Pero la primera y luego la segunda taza de café (aroma, esencia y color) me extraen de la dimensión onírica en la que permanezco por algún tiempo después de levantarme (como en un duermevela de pie, milagro de la extraña piel de que estoy hecho) y voy tratando de limpiar y esclarecer estas telarañas que ha quedado de un viaje al sueño que acabo de realizar ¿quién sabe a dónde se hunde el hontanar? Porque –de ese a dónde– es de donde traigo la mañanera depresión, la melancolía, la tristeza, el ennui matinal que padezco desde adolescente.

Lo más probable es que el práctico lector pensará que mi vida es deplorable si cada mañana experimento –las sensaciones que describo– por los senderos del Bosco o de Goya. Y no es así exactamente. Aunque en la matinera sensación que entraño hay un ventarrón melancólico, también es cierto –por otra parte– que eso mismo me sostiene en una especie de clima, de ámbito de conocimiento como si pudiera convertirse en gnoseología y hasta en ontología emocional.

Esta matinal melancolía es mi mejor venero de trascendentales preguntas y la mejor mina de respuestas acaso titubeantes que a veces se acercan un poco, un tanto a la sabiduría. Porque de tal estado he extraído la conclusión sencilla de que no soy otra cosa que una leve arenilla que va y viene a voluntad de los vientos cósmicos y sus mareas surrealistas, que se siente solo en la mañana –cuando acaba de abandonar la nada o quizá la gran verdad del sueño– donde las respuestas son más profundas, aunque oscuras: brillantes como el lustre de un carbón diamantino.

¿De dónde vengo cuando sueño? ¿Es la melancolía que experimento una forma de cólera por haber dejado de soñar? Puede ser.
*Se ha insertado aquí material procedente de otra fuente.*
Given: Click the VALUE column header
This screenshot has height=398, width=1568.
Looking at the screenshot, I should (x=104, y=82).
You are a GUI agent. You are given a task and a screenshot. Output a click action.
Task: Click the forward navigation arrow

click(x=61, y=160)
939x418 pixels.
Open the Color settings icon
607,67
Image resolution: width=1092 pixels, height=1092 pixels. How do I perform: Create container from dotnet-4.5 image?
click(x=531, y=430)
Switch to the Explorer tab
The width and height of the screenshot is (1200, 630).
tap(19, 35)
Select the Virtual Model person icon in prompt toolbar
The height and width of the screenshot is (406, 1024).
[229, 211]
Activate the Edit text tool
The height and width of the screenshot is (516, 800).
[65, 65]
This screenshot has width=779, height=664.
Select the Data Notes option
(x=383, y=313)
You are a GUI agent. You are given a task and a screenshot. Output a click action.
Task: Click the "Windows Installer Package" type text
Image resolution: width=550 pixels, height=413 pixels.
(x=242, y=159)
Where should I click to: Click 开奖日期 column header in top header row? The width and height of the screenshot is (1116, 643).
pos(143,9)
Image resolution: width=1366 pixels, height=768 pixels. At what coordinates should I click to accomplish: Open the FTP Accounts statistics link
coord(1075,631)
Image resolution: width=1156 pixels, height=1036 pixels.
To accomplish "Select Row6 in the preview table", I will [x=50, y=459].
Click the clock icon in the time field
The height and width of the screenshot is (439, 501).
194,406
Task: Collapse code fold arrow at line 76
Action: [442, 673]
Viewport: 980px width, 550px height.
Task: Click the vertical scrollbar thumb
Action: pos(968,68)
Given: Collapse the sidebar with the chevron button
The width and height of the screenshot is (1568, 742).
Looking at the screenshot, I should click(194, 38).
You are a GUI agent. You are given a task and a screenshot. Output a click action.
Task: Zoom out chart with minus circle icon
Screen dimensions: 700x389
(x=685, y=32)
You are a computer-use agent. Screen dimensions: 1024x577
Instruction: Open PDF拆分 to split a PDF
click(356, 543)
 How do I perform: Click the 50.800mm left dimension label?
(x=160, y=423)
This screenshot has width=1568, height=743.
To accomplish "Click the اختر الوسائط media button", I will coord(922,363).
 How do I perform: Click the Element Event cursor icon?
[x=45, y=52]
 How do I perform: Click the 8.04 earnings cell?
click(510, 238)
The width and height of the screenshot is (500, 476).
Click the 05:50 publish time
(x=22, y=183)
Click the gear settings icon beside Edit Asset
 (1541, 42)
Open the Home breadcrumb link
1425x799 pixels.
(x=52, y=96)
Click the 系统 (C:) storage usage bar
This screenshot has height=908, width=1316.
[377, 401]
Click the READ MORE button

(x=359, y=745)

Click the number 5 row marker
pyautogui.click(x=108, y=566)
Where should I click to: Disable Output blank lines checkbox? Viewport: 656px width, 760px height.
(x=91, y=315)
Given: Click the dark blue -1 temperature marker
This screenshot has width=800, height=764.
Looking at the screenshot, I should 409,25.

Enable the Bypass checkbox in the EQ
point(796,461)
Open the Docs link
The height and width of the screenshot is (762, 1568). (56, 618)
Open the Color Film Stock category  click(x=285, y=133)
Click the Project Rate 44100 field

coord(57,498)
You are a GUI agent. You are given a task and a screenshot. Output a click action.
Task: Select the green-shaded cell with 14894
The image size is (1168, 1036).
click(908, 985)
En el sueño me sostiene una pirámide complaciente –y no vigilante– fabricada de permisos y sin prohibiciones. Y en la vigilia –en cambio– se erigen por todas partes muros de silencio que me llevan al río untuoso del spleen. No me explico por qué no me dejan aullar en la dehesa, con luna llena, cuando y “aunque es de noche” como decía San Juan de la Cruz –en el convento– donde al igual que yo se ahogaba con preguntas sin respuestas y buscando el amor carnal de Jesucristo.

Pasa el día y con la actividad plena de responsabilidades nos sentimos alguien, algo. Profesor, conferenciante, escritor de boberías y se va llenando la maleta con la pretenciosa animación de ser diferente porque denunciamos, nos pronunciamos, señalamos. Con gesto de señor omnisapiente que acribilla y deshilvana la lengua o la filosofía.

Sin embargo, llega la noche –y el silencio después de tráfago– son los más eficaces verdugos de las ilusiones y de las pasiones que se alimentan en el día. Al poner la cabeza sobre la almohada y concluidos los sangrientos noticiarios de la televisión, volvemos a ser quienes somos en verdad: vidas pequeñas, pequeñas vidas para la muerte inmensa; y nada –de cara a la almohada– a la que no podemos mentir…

Y, como es de noche, yo me voy metiendo en las venas de Lautreamont que me señala la verdad entre sus llagas podridas y malolientes: las del hombre.